Justice or Jealousy: Serving God or Myself?
Justice—it’s a word we attach to everything from court rulings and foreign policy to healthcare and education. But what happens when justice becomes painfully personal?
For so long I thought of justice as a concept outside my walls, a cause I could give myself and my time toward. I never considered how justice relates to my relationships until lately.
Last week I found myself heated over two different situations. I wanted nothing more than to speak my mind bluntly on both issues. But circumstances prevented conversation, so I sent an email, shut my mouth, and tried to move on.
The day after both incidents, I stumbled into 1 Samuel 21–22. The terrible scene left me angry over injustice once again. But my scathing thoughts were soon silenced by a little self-reflection.

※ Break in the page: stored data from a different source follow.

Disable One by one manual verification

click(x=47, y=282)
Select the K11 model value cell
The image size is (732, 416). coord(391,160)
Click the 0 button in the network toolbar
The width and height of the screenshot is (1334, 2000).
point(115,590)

Tucked within these chapters we find two men faced with a decision. One is a priest named Ahimelech, the other a king named Saul. The priest takes his turn first and demonstrates a beautiful expression of mercy.
David arrives at Ahimelech’s doorstep a wanted man. King Saul places a hit on his head, and he won’t rest until his former son-in-law-now-turned-enemy is dead. So David hides at Nob, lies to Ahimelech about his missions, and asks for bread.
In a grand sweep of grace, Ahimelech offers David and his men loaves from God’s sacred table. He strengthens David for the next leg of his secretive journey. And his mercy—though contrary to the Law—receives commendation from Jesus (Matthew 12).
A few verses later, King Saul takes his turn on the judgment seat. But there is no mercy to be found. Ahimelech is brought before the king after being ratted out by a worthless man. And though Ahimelech denies any knowledge of David’s escape mission, Saul demands justice.
His new worthless warrior, Doeg the Edomite, devotes the priest, his family, and his city to destruction. The irony of the scene is painful as Saul makes up his own justice. He refused to destroy the Amalikites (1 Samuel 15), but now he has no problem devoting an entire Israeli village to destruction.
Neither Ahimelech nor Saul adhered to the letter of the Law. But look again at Jesus’ teaching. Jesus commended Ahimelech’s unlawfulness and cleared his disciples’ Sabbath-breaking because God “desires mercy, and not sacrifice” (Matthew 12:1–8). Ahimelech acted out of the spirit of the Law, not the letter, and his radical act is recorded as a reminder of God’s heart. Ahimelech was just in the most righteous sense of the word.
Saul, on the other hand, used justice as a veil for his jealous scheme. There was no mercy on his mind, only contempt toward the young man who would inherit his kingdom. He did whatever was necessary—acting out the harshest sentence for treason—to satisfy his greedy passion. And though he kept the letter, his missed the spirit, and plunged further into self-absorption.
As I reflect upon Saul’s jealousy and Ahimelech’s justice, I’m reminded of my own situations. These men illustrate that the measure of our mercy reflects the matter of our heart. Are we striving to serve God? Or are we satisfying our own selfishness?
Last week I huffed and puffed about a professional situation I considered unjust. I couldn’t let it go until I sent an email sharing my opinion on the matter. But the next morning, I realized there was nothing inappropriate about my situation. The problem? I wanted my colleague’s role, and I allowed jealousy to eat away at me.
Maybe next time I’ll start with my own heart. God honors our adherence to the spirit not just the letter of the law. And when we strive to serve Him, not our selfish agendas, I believe justice will be accomplished. And other people might see God’s mercy manifested through us. Will you join me?